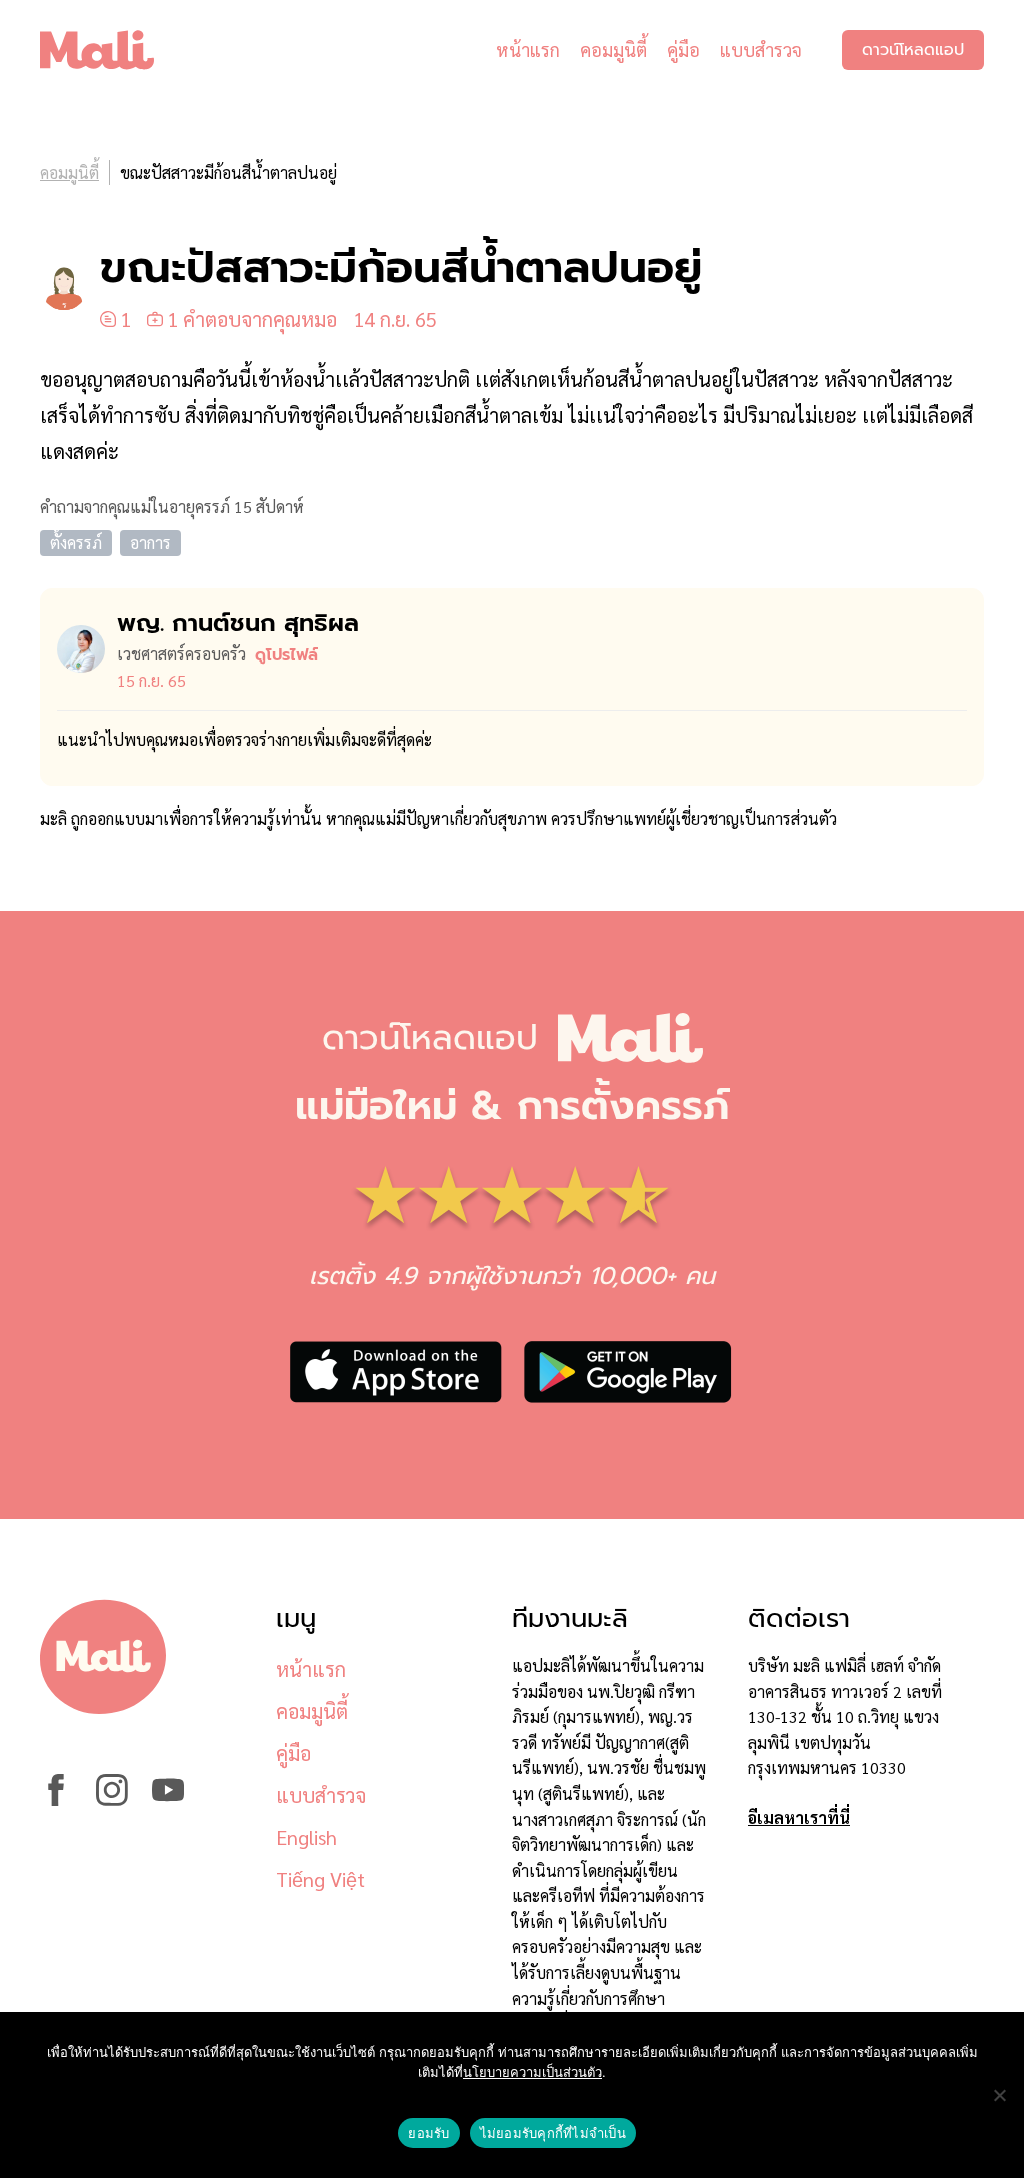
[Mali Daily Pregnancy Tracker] (112, 50)
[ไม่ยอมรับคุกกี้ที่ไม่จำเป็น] (999, 2095)
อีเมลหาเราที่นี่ (799, 1817)
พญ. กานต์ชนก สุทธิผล (238, 623)
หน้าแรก (528, 49)
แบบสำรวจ (761, 49)
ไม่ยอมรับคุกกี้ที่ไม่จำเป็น (553, 2133)
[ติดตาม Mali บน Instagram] (112, 1799)
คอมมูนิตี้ (613, 49)
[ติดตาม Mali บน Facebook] (56, 1799)
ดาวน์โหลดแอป (913, 50)
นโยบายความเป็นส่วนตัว (532, 2072)
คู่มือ (683, 49)
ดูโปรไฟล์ (286, 655)
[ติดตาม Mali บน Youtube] (168, 1799)
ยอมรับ (428, 2133)
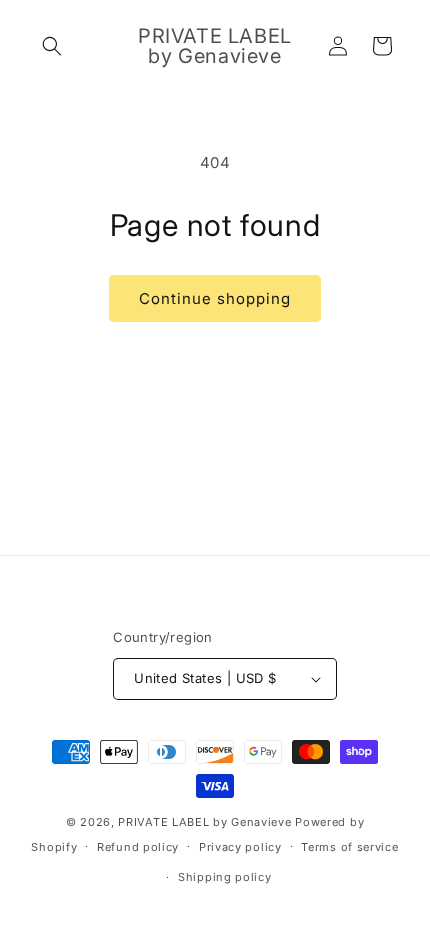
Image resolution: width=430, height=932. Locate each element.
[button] (52, 46)
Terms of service (349, 847)
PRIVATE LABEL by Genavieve (204, 822)
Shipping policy (225, 877)
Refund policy (138, 847)
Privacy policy (240, 847)
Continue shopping (215, 298)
#####
Would you copy out every line in the records that includes the string "ยอมร"?

Completed exercise →
[ไม่ยอมรับคุกกี้ที่ไม่จำเป็น] (999, 2095)
ไม่ยอมรับคุกกี้ที่ไม่จำเป็น (553, 2133)
ยอมรับ (428, 2133)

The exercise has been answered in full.